- ¡Mire! Aquí tenía cuatro o
cinco añitos. Está tomada... en la primavera de 1983. Cuatro años,
entonces.
- Ya. Era lindo, aunque... parece
asustado.
- Sí. Está en el parque de
María Luisa, en Sevilla, con las palomas. Le daban un miedo... Por
eso parece tan asustado. Pepito siempre fue un niño muy sensible.

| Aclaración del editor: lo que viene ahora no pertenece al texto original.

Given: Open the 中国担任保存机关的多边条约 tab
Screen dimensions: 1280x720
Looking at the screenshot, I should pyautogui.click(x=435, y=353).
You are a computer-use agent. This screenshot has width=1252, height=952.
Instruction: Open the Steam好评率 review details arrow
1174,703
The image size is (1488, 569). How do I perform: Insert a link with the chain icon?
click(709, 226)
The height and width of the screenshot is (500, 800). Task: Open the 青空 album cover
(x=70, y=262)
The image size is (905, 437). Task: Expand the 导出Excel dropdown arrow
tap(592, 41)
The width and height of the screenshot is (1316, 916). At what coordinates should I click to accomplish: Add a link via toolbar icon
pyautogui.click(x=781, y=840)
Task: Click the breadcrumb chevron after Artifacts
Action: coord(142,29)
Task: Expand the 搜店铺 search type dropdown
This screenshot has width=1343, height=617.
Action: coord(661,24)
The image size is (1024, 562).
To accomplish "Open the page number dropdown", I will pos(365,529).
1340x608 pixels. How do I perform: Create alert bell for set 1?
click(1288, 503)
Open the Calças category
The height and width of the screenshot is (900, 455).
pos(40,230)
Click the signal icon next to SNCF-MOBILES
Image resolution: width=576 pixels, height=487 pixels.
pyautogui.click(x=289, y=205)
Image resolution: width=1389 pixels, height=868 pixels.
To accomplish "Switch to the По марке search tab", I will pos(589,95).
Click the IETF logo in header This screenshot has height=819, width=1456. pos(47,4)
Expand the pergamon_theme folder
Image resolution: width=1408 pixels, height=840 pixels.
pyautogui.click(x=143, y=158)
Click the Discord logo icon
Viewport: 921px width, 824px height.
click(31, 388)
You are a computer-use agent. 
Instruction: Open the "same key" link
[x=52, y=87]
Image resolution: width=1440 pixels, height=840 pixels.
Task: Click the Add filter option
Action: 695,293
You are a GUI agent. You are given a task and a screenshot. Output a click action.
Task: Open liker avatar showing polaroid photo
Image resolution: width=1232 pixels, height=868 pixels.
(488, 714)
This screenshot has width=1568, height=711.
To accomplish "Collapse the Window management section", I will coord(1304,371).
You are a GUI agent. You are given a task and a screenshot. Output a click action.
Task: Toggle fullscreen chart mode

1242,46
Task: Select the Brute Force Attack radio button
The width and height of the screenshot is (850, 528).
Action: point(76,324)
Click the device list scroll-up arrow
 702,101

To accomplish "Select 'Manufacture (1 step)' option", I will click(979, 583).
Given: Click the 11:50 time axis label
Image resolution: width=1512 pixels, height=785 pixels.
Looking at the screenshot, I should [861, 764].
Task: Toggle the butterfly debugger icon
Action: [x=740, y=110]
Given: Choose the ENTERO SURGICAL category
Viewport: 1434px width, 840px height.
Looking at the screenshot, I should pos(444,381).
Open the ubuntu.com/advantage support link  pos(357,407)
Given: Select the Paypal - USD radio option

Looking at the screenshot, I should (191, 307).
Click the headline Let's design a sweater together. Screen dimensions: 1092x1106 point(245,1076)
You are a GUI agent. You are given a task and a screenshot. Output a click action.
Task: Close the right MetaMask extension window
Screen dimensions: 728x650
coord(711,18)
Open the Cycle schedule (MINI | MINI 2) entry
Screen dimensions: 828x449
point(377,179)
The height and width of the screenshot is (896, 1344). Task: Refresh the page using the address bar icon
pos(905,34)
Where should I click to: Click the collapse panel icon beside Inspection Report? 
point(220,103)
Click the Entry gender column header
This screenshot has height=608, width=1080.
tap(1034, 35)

¡Si usted lo hubiese visto...! Cuando abría el paquete de
arvejones y veía cómo todas las palomas se le venían hacia él,
tiraba el paquete y todo lo que tuviera en las manos y salía
corriendo en busca de su padre, mi hermano. Pepito siempre fue un
niño muy inseguro y tímido.
- De niño parecía rubio, ¿no?
- Sí, era muy rubito. Después...
le cambió el pelo: castaño y lacio. Y muy limpio.
- Mire ésta otra. Aquí tenía
doce años; verano de 1991. ¿Ve usted el pelo? Ya lo tiene
distinto, ¿ve?
- Sí. Es verdad. Estaba muy
delgado y tenía una mirada... no sé cómo decirle...
- ¿Bobalicona?
- No, no es eso. Parece como si
no mirase, o como si mirase hacia otro lado. Como si no estuviese
pendiente de lo que debería o de lo que se esperase que estuviera
pendiente. No sé si me explico.
- Bueno, ustedes los periodistas
siempre ven cosas donde no hay nada y se andan por las ramas. Yo le
digo que Pepito, entonces, era un niño muy bueno; muy tímido, pero
muy bueno.
- No me malinterprete, señora.
No querría ofenderla. No quise decir que su sobrino fuese un ser...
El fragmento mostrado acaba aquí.